Pharmacology Of Ethambutol

Indication For use, as an adjunct, in the treatment of pulmonary tuberculosis.
Pharmacodynamics Ethambutol is an oral chemotherapeutic agent which is specifically effective against actively growing microorganisms of the genus Mycobacterium, including M. tuberculosis. Ethambutol inhibits RNA synthesis and decreases tubercle bacilli replication. Nearly all strains of M. tuberculosis and M. kansasii as well as a number of strains of MAC are sensitive to ethambutol.
Mechanism of action Ethambutol inhibits arabinosyl transferases which is involved in cell wall biosynthesis. By inhibiting this enzyme, the bacterial cell wall complex production is inhibited. This leads to an increase in cell wall permeability.
Absorption About 75% to 80% of an orally administered dose of ethambutol is absorbed from the gastrointestinal tract.
Volume of distribution Not Available
Protein binding 20-30%
Metabolism Hepatic. Up to 15% of administered drug is metabolized to inactive metabolites. The main path of metabolism appears to be an initial oxidation of the alcohol to an aldehydic intermediate, followed by conversion to a dicarboxylic acid.

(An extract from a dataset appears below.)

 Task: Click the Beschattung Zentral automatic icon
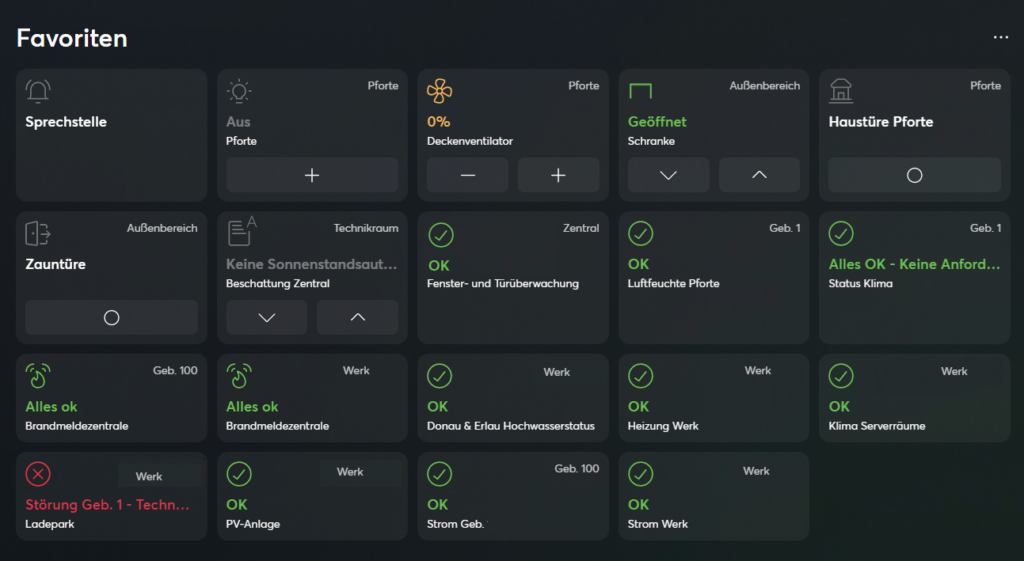tap(241, 233)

Route of elimination During the 24-hour period following oral administration of ethambutol hydrochloride approximately 50 percent of the initial dose is excreted unchanged in the urine, while an additional 8 to 15 percent appears in the form of metabolites. From 20 to 22 percent of the initial dose is excreted in the feces as unchanged drug.

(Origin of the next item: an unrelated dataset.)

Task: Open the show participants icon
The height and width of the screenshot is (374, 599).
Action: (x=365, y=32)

Half life In patients with normal renal function, 3 to 4 hours. In patients with impaired renal function, up to 8 hours.
Clearance Not Available
Toxicity The most commonly recognized toxic effect of ethambutol is optic neuropathy, which generally is considered uncommon and reversible in medical literature. Other side effects that have been observed are pruritus, joint pain, gastrointestinal upset, abdominal pain, malaise, headache, dizziness, mental confusion, disorientation, and possible hallucinations.